## Extracto

======

29 mar 2020

BRAZALETES AZULES Y BRAZALETES INVISIBLES


Supongo que si estás leyendo esto ya me conoces, pero por si acaso (y porque no se me ocurre otra manera de empezar) me presento: me llamo David tengo 35 años y escribo estas líneas desde el piso en el que vivo de 35m2 en Valencia.

Solo en casa con tanto tiempo por delante da para pensar mucho.

Hace un par de días escuchaba en la radio un mensaje de una madre que, con una mezcla de tristeza y desesperación, explicaba que había decidido ponerle un brazalete azul a su hijo con TEA para no ser insultada por la gente desde los balcones cuando necesitaban salir a la calle. Me dejó helado.

Y pienso en mi hermano de 14 años con una discapacidad al que desde el día 10 de marzo solo veo a través de la pantalla del móvil al que pronto podré invitar a esa hamburguesa que quedó pendiente para Fallas y en mis padres que lidian con esta situación.

======

[Filas almacenadas]
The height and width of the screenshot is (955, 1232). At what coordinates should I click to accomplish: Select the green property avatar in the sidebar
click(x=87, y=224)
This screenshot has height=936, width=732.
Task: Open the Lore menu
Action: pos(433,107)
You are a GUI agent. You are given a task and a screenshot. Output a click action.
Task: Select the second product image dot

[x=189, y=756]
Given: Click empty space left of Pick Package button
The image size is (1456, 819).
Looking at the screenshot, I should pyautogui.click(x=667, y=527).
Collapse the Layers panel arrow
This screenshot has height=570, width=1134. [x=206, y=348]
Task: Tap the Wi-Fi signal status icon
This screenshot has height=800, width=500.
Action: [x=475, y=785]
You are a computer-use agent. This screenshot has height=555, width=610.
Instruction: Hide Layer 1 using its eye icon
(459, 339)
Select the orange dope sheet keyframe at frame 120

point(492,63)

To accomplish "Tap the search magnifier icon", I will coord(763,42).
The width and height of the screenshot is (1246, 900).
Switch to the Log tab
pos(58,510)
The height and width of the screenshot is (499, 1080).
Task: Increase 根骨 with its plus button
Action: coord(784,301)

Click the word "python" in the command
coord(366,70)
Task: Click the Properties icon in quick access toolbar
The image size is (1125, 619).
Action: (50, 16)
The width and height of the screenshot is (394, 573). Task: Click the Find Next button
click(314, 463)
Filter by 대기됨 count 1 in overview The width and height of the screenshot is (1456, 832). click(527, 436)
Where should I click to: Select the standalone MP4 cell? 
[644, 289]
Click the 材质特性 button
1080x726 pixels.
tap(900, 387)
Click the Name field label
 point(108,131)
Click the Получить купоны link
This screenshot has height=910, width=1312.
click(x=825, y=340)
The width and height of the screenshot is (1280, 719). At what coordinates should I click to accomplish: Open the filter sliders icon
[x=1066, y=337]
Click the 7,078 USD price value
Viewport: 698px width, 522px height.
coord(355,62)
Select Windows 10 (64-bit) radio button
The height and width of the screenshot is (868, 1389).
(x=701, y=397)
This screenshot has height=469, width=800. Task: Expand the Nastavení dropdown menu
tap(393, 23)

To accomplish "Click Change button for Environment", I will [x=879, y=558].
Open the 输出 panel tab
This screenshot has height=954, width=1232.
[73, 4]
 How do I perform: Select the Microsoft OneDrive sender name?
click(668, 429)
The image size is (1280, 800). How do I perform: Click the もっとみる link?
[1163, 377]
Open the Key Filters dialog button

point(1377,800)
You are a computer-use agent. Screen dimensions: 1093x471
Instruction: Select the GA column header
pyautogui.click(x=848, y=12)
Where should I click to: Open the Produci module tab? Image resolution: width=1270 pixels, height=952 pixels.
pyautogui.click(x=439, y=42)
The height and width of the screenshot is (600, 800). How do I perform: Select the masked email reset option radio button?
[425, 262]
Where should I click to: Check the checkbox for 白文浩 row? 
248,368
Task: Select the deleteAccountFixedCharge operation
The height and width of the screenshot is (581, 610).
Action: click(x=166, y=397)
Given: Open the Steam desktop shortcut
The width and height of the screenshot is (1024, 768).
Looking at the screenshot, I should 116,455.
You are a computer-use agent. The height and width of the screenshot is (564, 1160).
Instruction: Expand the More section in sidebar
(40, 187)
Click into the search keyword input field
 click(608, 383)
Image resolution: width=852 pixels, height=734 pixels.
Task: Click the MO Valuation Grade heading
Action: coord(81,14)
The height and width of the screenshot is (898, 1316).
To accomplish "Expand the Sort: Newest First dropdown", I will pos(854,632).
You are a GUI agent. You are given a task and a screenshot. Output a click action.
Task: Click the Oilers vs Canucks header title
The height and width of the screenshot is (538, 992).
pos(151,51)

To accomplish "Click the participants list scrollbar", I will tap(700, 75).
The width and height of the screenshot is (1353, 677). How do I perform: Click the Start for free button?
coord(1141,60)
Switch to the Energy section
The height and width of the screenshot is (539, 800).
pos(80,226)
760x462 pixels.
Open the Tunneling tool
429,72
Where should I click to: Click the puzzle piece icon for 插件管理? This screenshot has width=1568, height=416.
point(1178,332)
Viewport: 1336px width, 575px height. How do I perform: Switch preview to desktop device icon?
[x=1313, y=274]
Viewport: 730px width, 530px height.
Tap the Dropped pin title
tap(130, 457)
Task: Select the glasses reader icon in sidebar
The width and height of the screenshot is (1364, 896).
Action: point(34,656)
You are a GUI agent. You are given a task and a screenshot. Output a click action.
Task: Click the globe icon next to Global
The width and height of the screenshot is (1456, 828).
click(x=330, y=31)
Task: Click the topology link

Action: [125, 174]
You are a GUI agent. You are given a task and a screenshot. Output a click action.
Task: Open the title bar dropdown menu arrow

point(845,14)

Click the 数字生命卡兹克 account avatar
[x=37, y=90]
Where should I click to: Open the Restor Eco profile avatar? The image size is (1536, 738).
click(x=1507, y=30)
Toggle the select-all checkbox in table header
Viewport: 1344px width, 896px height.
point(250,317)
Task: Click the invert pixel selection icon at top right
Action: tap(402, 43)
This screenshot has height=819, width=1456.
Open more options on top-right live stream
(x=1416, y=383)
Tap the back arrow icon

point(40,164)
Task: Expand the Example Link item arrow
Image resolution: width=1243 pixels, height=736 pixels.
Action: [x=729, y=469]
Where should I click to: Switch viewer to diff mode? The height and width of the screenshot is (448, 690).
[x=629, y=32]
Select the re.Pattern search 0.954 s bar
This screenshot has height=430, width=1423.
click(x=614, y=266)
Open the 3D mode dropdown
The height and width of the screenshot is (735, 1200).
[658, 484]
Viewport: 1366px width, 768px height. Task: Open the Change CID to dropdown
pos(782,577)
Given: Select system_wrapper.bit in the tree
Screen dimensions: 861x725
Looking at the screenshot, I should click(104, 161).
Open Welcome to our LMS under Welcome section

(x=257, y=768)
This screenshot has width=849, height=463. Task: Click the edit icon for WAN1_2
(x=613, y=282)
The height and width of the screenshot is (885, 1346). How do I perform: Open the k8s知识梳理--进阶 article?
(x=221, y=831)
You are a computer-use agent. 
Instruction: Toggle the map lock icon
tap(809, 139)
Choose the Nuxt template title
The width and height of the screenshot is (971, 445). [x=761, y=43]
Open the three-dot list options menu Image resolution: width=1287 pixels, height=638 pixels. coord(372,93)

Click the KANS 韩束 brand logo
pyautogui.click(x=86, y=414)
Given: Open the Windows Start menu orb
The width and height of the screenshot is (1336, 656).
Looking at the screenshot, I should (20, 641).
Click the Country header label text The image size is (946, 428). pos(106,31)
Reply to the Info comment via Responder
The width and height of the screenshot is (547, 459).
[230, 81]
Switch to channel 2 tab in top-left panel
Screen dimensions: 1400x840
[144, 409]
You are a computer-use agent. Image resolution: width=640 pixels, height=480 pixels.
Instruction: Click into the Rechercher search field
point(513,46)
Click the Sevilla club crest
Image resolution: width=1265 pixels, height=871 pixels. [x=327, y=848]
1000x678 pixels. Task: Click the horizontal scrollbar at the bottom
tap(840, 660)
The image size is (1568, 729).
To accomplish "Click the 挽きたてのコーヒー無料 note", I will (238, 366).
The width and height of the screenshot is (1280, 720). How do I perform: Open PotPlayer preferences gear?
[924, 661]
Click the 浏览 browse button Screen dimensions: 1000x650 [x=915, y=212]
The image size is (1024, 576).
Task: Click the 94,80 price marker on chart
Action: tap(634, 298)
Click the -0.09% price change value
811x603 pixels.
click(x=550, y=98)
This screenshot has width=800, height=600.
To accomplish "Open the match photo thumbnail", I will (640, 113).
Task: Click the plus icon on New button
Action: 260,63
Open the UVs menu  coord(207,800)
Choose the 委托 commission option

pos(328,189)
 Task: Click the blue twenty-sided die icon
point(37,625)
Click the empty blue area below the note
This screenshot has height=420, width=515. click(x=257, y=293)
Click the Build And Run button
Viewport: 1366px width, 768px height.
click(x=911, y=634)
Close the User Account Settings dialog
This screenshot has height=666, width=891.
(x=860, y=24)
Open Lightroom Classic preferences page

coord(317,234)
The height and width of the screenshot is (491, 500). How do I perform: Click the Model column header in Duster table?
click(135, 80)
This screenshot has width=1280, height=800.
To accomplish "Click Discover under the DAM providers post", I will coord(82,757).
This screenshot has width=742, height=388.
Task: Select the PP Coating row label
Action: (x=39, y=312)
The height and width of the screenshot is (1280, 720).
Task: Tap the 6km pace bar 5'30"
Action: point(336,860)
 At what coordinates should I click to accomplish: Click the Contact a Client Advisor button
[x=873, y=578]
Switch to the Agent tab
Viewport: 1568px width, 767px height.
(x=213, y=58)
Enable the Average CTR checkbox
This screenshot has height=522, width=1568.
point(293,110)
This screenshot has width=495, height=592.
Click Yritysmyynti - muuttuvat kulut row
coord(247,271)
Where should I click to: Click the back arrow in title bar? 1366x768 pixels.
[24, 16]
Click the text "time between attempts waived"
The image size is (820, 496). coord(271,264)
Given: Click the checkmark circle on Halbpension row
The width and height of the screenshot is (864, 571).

======

## Lista de tareas
[1] Indica si cada afirmación coincide con el extracto y justifica la respuesta con las palabras exactas que lo deciden: (a) El autor vive en un piso de 35 m2 en Valencia. (b) La madre que habló en la radio le puso el brazalete azul a su hija. (c) Desde el 10 de marzo, el autor ve a su hermano solo por la pantalla del móvil.
[2] Según el extracto, ¿cuántos años tiene el hermano del autor?

## Soluciones
[1] (a) Sí: «escribo estas líneas desde el piso en el que vivo de 35m2 en Valencia». (b) No: «había decidido ponerle un brazalete azul a su hijo con TEA». (c) Sí: «desde el día 10 de marzo solo veo a través de la pantalla del móvil».

[2] El hermano del autor tiene 14 años.